To jump-start the sharing, I created two new forms that will be stored in the EMETM Collab Drive. While my vision for EMETM remains primarily as material for free choice reading, it is always helpful to have a quick assignment on hand that you can attach to any edition–perfect filler for sub days (or for a day that you need to give your voice a break!).
What’s the topic?
This first activity is an opportunity for your students to consider the main idea of each article. What is the theme? Who or what is the subject of the article? Where does it take place? Students read through the lists and then complete the chart at the bottom of the page with information for all five articles. Get this activity FREE when you join the El mundo en tus manos Collab group!
This second activity is more about connecting your students to the articles. Which ones are they most interested in? Least interested in? What are they visualizing as they read? What is one connection that they have with each article? Get this activity FREE when you join the El mundo en tus manos Collab group!
Find 50+ ideas from Maris about what you can do with current events stories in class, and read this post and this post for more ideas from me!
We love hearing stories about how your students connect with the stories that we share, and we look forward to even better meeting the needs of our readers through this new group!
8 replies on “Reading activities for current events”
I was wondering if anyone had a good idea on how to store/display these in the classroom? I have put them in plastic sleeves in a binder in the past and I don’t feel like it makes them as accessible or as noticeable as a reading option. Any other ideas?
Can I translate these documents into French for the French articles?
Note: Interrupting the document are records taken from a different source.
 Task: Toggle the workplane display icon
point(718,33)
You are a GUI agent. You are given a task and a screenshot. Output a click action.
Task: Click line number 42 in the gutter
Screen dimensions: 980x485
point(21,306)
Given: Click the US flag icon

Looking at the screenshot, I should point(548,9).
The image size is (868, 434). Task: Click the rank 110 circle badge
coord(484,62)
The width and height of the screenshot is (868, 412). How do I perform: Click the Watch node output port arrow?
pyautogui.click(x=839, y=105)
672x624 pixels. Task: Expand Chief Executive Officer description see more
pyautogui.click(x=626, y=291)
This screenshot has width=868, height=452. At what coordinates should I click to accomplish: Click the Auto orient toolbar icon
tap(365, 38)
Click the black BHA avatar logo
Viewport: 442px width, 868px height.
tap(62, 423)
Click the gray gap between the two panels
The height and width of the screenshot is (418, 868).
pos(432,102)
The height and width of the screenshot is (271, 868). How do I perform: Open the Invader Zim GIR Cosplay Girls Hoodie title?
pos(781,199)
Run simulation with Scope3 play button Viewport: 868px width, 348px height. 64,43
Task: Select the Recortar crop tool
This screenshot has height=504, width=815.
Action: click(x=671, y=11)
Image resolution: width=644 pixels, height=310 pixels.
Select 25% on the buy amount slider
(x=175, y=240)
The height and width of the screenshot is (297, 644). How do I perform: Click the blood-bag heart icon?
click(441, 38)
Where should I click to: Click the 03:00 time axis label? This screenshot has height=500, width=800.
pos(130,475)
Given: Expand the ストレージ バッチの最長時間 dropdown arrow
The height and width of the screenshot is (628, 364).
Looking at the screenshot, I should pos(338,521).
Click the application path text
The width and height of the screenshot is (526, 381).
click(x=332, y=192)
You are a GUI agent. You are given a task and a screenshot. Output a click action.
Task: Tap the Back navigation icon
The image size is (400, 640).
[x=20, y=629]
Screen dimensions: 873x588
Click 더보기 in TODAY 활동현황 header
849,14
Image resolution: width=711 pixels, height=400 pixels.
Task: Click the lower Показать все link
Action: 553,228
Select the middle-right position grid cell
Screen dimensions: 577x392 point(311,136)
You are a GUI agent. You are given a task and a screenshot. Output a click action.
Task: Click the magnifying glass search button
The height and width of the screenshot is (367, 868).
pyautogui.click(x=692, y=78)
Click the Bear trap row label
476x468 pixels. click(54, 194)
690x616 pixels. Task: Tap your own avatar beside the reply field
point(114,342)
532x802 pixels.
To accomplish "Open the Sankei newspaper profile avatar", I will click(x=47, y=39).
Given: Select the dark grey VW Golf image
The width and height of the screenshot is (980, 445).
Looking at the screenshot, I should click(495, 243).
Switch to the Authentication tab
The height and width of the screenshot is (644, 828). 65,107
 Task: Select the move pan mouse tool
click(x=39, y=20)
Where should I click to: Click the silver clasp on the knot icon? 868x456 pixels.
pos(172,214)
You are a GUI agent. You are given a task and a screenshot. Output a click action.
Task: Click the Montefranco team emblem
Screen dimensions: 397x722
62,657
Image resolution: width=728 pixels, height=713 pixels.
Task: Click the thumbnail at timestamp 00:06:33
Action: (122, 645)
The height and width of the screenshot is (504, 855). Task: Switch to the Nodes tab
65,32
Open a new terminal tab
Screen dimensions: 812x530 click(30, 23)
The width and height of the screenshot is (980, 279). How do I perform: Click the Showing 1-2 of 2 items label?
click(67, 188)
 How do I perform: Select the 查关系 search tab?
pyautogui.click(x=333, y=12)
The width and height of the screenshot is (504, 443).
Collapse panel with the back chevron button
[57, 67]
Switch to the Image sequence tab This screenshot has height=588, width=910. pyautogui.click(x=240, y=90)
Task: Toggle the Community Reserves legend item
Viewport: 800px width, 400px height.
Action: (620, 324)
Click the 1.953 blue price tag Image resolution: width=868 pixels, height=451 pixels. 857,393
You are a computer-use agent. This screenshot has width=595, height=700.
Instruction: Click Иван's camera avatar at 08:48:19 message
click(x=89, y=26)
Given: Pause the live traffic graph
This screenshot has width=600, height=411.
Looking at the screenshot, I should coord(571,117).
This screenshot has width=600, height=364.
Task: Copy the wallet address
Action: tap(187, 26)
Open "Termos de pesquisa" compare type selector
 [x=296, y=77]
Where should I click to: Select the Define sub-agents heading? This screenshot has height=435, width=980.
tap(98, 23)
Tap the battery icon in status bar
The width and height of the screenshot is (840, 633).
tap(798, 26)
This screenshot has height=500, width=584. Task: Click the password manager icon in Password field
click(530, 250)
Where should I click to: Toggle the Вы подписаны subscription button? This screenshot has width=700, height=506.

I have put them in plastic sleeves and placed them in folders labeled with the month and year published. They are in a basket in my FVR library. I have my students share from time to time about what they are reading. One of my students stated that he likes these because he can understand them, they are interesting to him, and they are short so he doesn’t get bored with them. After he shared that with the class I noticed that several other students started reading them.